[START OF PROVIDED MATERIAL]

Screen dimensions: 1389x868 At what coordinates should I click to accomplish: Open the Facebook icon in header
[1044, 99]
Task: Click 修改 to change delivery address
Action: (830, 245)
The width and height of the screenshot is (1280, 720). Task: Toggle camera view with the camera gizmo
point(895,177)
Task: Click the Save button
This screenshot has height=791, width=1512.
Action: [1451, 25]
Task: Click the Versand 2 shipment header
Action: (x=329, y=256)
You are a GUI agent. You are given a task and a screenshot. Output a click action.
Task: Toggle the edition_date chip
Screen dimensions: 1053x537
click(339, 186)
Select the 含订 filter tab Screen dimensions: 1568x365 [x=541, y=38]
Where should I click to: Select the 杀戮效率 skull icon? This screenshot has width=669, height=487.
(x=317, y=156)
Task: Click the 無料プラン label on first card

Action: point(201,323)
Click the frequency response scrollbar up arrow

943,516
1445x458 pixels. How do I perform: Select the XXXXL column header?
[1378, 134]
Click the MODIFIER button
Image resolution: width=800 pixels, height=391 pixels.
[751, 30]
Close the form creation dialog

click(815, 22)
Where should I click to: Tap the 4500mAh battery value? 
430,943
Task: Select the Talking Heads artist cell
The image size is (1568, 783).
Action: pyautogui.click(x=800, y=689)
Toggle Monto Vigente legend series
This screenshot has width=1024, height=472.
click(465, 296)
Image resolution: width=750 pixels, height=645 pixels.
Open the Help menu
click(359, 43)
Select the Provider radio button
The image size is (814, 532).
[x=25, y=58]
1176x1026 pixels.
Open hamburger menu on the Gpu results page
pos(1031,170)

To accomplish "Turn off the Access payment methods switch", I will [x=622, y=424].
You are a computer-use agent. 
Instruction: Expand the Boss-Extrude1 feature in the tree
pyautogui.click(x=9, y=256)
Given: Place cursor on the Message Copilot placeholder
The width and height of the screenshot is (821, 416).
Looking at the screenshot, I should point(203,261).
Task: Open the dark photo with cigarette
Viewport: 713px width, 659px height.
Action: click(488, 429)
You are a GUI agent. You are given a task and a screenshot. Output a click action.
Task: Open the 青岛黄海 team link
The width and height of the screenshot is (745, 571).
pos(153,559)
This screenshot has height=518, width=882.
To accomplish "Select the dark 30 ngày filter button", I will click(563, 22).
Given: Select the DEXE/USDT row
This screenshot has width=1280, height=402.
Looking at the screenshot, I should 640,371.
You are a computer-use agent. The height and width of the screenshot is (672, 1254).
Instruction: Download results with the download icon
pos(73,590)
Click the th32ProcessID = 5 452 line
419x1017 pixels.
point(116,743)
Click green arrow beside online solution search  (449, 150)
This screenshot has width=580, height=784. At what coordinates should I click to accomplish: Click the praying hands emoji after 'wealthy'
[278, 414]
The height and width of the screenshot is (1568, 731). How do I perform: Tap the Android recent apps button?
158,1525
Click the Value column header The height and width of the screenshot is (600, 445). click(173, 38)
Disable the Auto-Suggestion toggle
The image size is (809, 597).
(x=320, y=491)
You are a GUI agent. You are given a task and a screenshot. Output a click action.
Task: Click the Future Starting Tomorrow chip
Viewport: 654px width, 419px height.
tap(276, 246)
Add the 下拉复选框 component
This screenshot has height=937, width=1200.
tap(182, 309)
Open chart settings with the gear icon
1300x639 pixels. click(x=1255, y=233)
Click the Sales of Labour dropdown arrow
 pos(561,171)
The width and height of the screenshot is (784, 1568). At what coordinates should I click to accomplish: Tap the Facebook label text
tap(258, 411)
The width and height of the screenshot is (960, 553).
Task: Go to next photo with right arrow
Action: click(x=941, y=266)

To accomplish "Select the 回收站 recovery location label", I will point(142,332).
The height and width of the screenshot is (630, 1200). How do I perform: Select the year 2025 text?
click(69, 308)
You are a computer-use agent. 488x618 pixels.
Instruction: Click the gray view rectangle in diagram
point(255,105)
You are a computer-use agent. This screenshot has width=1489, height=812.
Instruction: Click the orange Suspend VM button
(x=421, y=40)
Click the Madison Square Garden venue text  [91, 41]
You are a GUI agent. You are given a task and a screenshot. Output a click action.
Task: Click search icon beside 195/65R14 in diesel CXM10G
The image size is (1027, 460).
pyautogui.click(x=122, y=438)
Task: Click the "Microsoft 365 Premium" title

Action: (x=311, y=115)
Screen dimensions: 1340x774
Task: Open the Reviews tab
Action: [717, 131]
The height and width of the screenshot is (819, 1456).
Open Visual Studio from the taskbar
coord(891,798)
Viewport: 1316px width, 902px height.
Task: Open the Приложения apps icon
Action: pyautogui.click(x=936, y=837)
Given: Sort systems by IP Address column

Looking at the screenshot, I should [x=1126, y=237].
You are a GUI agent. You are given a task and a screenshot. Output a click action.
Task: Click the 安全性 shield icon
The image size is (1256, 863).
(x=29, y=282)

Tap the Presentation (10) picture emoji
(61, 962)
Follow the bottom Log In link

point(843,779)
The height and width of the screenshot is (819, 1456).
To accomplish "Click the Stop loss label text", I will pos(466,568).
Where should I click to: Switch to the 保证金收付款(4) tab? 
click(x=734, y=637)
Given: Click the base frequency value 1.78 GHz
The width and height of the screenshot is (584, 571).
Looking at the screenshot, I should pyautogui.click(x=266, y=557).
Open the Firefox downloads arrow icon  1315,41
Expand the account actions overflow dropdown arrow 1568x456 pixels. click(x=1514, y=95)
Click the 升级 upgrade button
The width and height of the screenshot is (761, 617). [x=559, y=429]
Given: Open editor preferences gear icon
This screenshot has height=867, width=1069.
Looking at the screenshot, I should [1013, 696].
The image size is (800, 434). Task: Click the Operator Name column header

[END OF PROVIDED MATERIAL]

▶ _INSTRUCTION_
Reproduce every one of the items above verbatim, with no alteration.

▶ _PROBLEM SOLUTION_
Screen dimensions: 1389x868 At what coordinates should I click to accomplish: Open the Facebook icon in header
[1044, 99]
Task: Click 修改 to change delivery address
Action: (830, 245)
The width and height of the screenshot is (1280, 720). Task: Toggle camera view with the camera gizmo
point(895,177)
Task: Click the Save button
This screenshot has height=791, width=1512.
Action: [1451, 25]
Task: Click the Versand 2 shipment header
Action: (x=329, y=256)
You are a GUI agent. You are given a task and a screenshot. Output a click action.
Task: Toggle the edition_date chip
Screen dimensions: 1053x537
click(339, 186)
Select the 含订 filter tab Screen dimensions: 1568x365 [x=541, y=38]
Where should I click to: Select the 杀戮效率 skull icon? This screenshot has width=669, height=487.
(x=317, y=156)
Task: Click the 無料プラン label on first card

Action: point(201,323)
Click the frequency response scrollbar up arrow

943,516
1445x458 pixels. How do I perform: Select the XXXXL column header?
[1378, 134]
Click the MODIFIER button
Image resolution: width=800 pixels, height=391 pixels.
[751, 30]
Close the form creation dialog

click(815, 22)
Where should I click to: Tap the 4500mAh battery value? 
430,943
Task: Select the Talking Heads artist cell
The image size is (1568, 783).
Action: pyautogui.click(x=800, y=689)
Toggle Monto Vigente legend series
This screenshot has width=1024, height=472.
click(465, 296)
Image resolution: width=750 pixels, height=645 pixels.
Open the Help menu
click(359, 43)
Select the Provider radio button
The image size is (814, 532).
[x=25, y=58]
1176x1026 pixels.
Open hamburger menu on the Gpu results page
pos(1031,170)

To accomplish "Turn off the Access payment methods switch", I will [x=622, y=424].
You are a computer-use agent. 
Instruction: Expand the Boss-Extrude1 feature in the tree
pyautogui.click(x=9, y=256)
Given: Place cursor on the Message Copilot placeholder
The width and height of the screenshot is (821, 416).
Looking at the screenshot, I should point(203,261).
Task: Open the dark photo with cigarette
Viewport: 713px width, 659px height.
Action: click(488, 429)
You are a GUI agent. You are given a task and a screenshot. Output a click action.
Task: Open the 青岛黄海 team link
The width and height of the screenshot is (745, 571).
pos(153,559)
This screenshot has height=518, width=882.
To accomplish "Select the dark 30 ngày filter button", I will click(563, 22).
Given: Select the DEXE/USDT row
This screenshot has width=1280, height=402.
Looking at the screenshot, I should 640,371.
You are a computer-use agent. The height and width of the screenshot is (672, 1254).
Instruction: Download results with the download icon
pos(73,590)
Click the th32ProcessID = 5 452 line
419x1017 pixels.
point(116,743)
Click green arrow beside online solution search  (449, 150)
This screenshot has width=580, height=784. At what coordinates should I click to accomplish: Click the praying hands emoji after 'wealthy'
[278, 414]
The height and width of the screenshot is (1568, 731). How do I perform: Tap the Android recent apps button?
158,1525
Click the Value column header The height and width of the screenshot is (600, 445). click(173, 38)
Disable the Auto-Suggestion toggle
The image size is (809, 597).
(x=320, y=491)
You are a GUI agent. You are given a task and a screenshot. Output a click action.
Task: Click the Future Starting Tomorrow chip
Viewport: 654px width, 419px height.
tap(276, 246)
Add the 下拉复选框 component
This screenshot has height=937, width=1200.
tap(182, 309)
Open chart settings with the gear icon
1300x639 pixels. click(x=1255, y=233)
Click the Sales of Labour dropdown arrow
 pos(561,171)
The width and height of the screenshot is (784, 1568). At what coordinates should I click to accomplish: Tap the Facebook label text
tap(258, 411)
The width and height of the screenshot is (960, 553).
Task: Go to next photo with right arrow
Action: click(x=941, y=266)

To accomplish "Select the 回收站 recovery location label", I will point(142,332).
The height and width of the screenshot is (630, 1200). How do I perform: Select the year 2025 text?
click(69, 308)
You are a computer-use agent. 488x618 pixels.
Instruction: Click the gray view rectangle in diagram
point(255,105)
You are a computer-use agent. This screenshot has width=1489, height=812.
Instruction: Click the orange Suspend VM button
(x=421, y=40)
Click the Madison Square Garden venue text  [91, 41]
You are a GUI agent. You are given a task and a screenshot. Output a click action.
Task: Click search icon beside 195/65R14 in diesel CXM10G
The image size is (1027, 460).
pyautogui.click(x=122, y=438)
Task: Click the "Microsoft 365 Premium" title

Action: (x=311, y=115)
Screen dimensions: 1340x774
Task: Open the Reviews tab
Action: [717, 131]
The height and width of the screenshot is (819, 1456).
Open Visual Studio from the taskbar
coord(891,798)
Viewport: 1316px width, 902px height.
Task: Open the Приложения apps icon
Action: pyautogui.click(x=936, y=837)
Given: Sort systems by IP Address column

Looking at the screenshot, I should [x=1126, y=237].
You are a GUI agent. You are given a task and a screenshot. Output a click action.
Task: Click the 安全性 shield icon
The image size is (1256, 863).
(x=29, y=282)

Tap the Presentation (10) picture emoji
(61, 962)
Follow the bottom Log In link

point(843,779)
The height and width of the screenshot is (819, 1456).
To accomplish "Click the Stop loss label text", I will pos(466,568).
Where should I click to: Switch to the 保证金收付款(4) tab? 
click(x=734, y=637)
Given: Click the base frequency value 1.78 GHz
The width and height of the screenshot is (584, 571).
Looking at the screenshot, I should pyautogui.click(x=266, y=557).
Open the Firefox downloads arrow icon  1315,41
Expand the account actions overflow dropdown arrow 1568x456 pixels. click(x=1514, y=95)
Click the 升级 upgrade button
The width and height of the screenshot is (761, 617). [x=559, y=429]
Given: Open editor preferences gear icon
This screenshot has height=867, width=1069.
Looking at the screenshot, I should [1013, 696].
The image size is (800, 434). Task: Click the Operator Name column header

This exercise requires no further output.